I knew Clemmie was looking over my shoulder. Even though I couldn’t see her reflection next to mine in the window, I could feel the cool breath of her presence. Together, we watched the sunset for a few more minutes, until the sky was navy blue and dotted with silver stars.
“As much as I want to find the killer, I don’t want it to be Patricia,” I finally said. “I like Patricia.”
“I bet somebody, somewhere, liked the goon who shot me, too.”
It was an interesting thought, and a grim reminder that murder leaves a wake of ache and despair, on both the killer’s and the victim’s friends, family, and acquaintances.
I turned to face Clemmie. It was better than trying to address the nothing that looked back at me from the window.
“Do you know who it was?” I asked her.
“Who shot me?” As if she’d never even considered the question, she wrinkled her nose. “Like I told you, it was that tough. He was an ugly pug wearing a dark suit. And he was the one who was jawing with the other tough at the table near the stage.”
“But don’t you wonder who he was? What his name was? What happened to him?”
“It never seemed nearly as important as what happened to me,” she said, but she didn’t have time to say more. She pointed over my shoulder and hopped up and down again, her shoes silently hitting the parquet floor. “Isn’t that her? That Patricia you’re watching? She’s out of that meeting, Avery. She’s headed for her car.”

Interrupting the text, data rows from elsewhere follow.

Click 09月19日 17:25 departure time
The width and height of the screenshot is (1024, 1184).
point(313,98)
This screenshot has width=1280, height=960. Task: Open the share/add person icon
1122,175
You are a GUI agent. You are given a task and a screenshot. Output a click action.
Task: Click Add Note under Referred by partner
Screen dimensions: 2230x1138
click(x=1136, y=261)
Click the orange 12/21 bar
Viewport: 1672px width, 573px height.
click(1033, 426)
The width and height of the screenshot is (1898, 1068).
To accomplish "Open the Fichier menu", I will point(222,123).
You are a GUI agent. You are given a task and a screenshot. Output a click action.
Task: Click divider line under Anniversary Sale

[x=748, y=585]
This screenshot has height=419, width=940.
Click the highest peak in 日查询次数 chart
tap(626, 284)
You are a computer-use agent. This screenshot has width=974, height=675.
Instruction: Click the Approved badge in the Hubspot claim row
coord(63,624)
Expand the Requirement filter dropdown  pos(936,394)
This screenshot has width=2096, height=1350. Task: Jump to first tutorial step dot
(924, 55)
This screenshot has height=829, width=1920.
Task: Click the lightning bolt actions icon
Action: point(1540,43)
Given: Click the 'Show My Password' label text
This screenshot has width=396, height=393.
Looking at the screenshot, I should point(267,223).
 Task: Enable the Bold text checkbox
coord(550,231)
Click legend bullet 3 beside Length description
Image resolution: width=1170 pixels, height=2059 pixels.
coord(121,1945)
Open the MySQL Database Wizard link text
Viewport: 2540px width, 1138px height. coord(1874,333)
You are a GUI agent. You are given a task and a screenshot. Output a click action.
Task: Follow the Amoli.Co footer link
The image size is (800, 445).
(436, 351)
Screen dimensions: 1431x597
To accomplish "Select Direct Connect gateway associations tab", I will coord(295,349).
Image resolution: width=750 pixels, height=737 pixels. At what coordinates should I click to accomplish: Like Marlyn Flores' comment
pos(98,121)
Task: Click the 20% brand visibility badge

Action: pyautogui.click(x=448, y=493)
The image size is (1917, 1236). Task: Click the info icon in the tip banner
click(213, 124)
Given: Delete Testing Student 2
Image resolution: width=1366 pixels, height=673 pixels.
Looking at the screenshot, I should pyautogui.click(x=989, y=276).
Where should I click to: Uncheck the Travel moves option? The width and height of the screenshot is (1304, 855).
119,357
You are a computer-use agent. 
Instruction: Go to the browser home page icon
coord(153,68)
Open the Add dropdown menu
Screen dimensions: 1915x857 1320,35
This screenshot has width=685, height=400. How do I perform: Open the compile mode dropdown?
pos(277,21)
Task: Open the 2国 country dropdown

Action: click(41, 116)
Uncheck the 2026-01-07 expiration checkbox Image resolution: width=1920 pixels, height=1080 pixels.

Clemmie was right. Patricia crossed the parking lot, heading for her car. Like she had the Tuesday before, she’d left her meeting early. I was ready. I grabbed my car keys from the top of my desk and ducked away from the window so there was no chance Patricia would see me. As soon as she pulled out of her parking space, I was out the door and in my car.
I reminded myself not to be too eager, not to drive too close, not to get too nervous. Tell that to the drumbeat of anticipation that pounded through my veins.
But then, maybe this was actually good news.
The thought hit just as I stopped three car lengths behind Patricia at a red light.
If Patricia really did have someplace else to go this Tuesday night, maybe it meant she had someplace else to go the Tuesday Muriel had been killed, too. Is it possible that when she left the Kids Coats meeting that night, she hadn’t gone back to the club? That she wasn’t a murderer?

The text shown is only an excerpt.